Fr. Hopko saddens me. His heart seems to be in the right place, but his head seems to working over time to make up for it. Linus was the first bishop of Rome? Surely an Orthodox mind isn't so desperate for rationalizations for division that he's bought into the fundamentalist argument that Peter actually did go to the long abandonned ghost city of Babylon instead of Rome?

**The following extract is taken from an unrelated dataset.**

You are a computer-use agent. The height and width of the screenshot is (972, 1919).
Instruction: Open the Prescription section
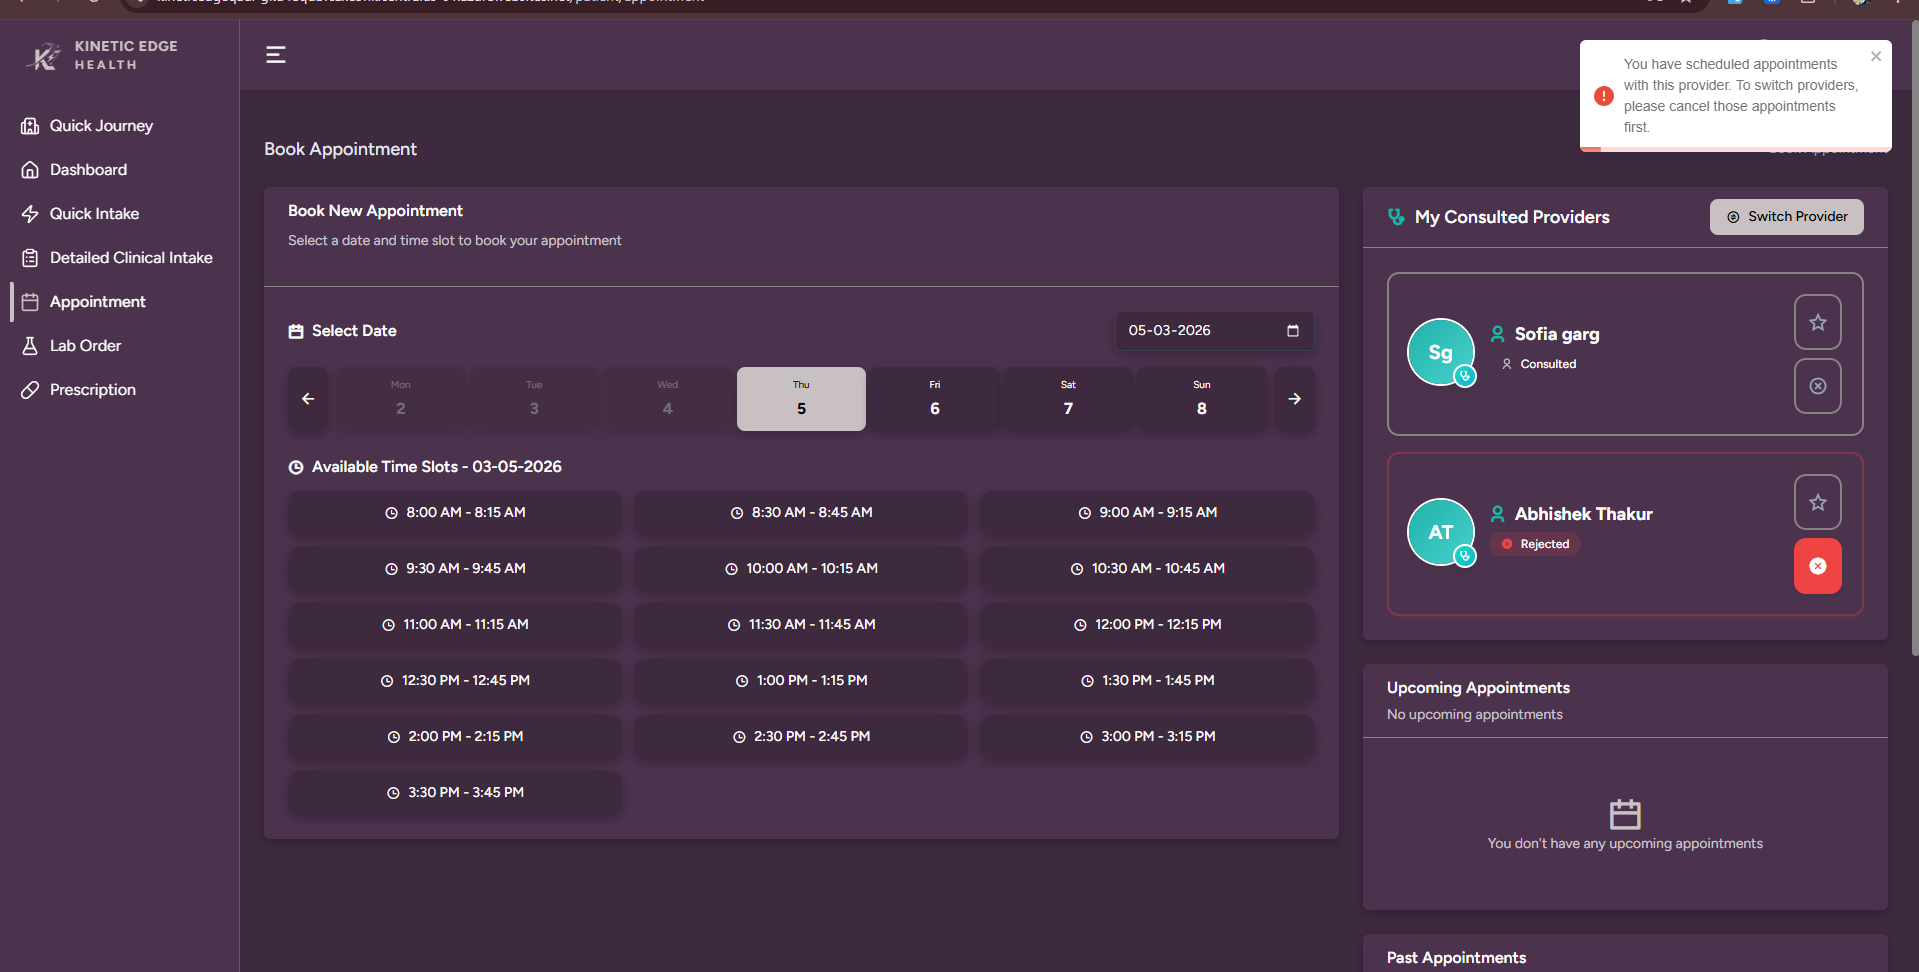point(92,390)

And then there's statements like this:
>> If Rome would say it was not there originally, that the way it was explained was not right, we now can agree on certain aspects I think the Orthodox would have to say, OK, let them keep it rather than insist that every last church in Portugal drop the filioque before we can have unity. <<
I don't think Rome DOES say it was the Filioque was there originally; if it does it means the entire content of the argument that I've ever heard was 100% Orthodox-created straw man. But what does he mean that Rome would have to acknowledge it "isn't right," for the Orthodox to permit churches in Portugal to keep it? That churches in Portugal can profess it to be truth, as long as the Vatican professes it to be a lie?
And who in Rome ever said that the Eastern Orthodox would have to have unleavened bread, communion in one kind, a celibate clergy, or communion from a reserved sacrament? Other Catholic rites don't have these? Could the Orthodox priest possibly be that ignorant to not know that? Or does he make an issue out of the differing practices to suggest that Rome must become subordinate to Constantinople? "Last among equals," if you will.
He's saying that "Rome" would have to concede that the manner in which the Filioque was first explained to the East was not right. That is, that when we introduced it, we failed to accurately communicate to the East what we meant by it. That may even be true.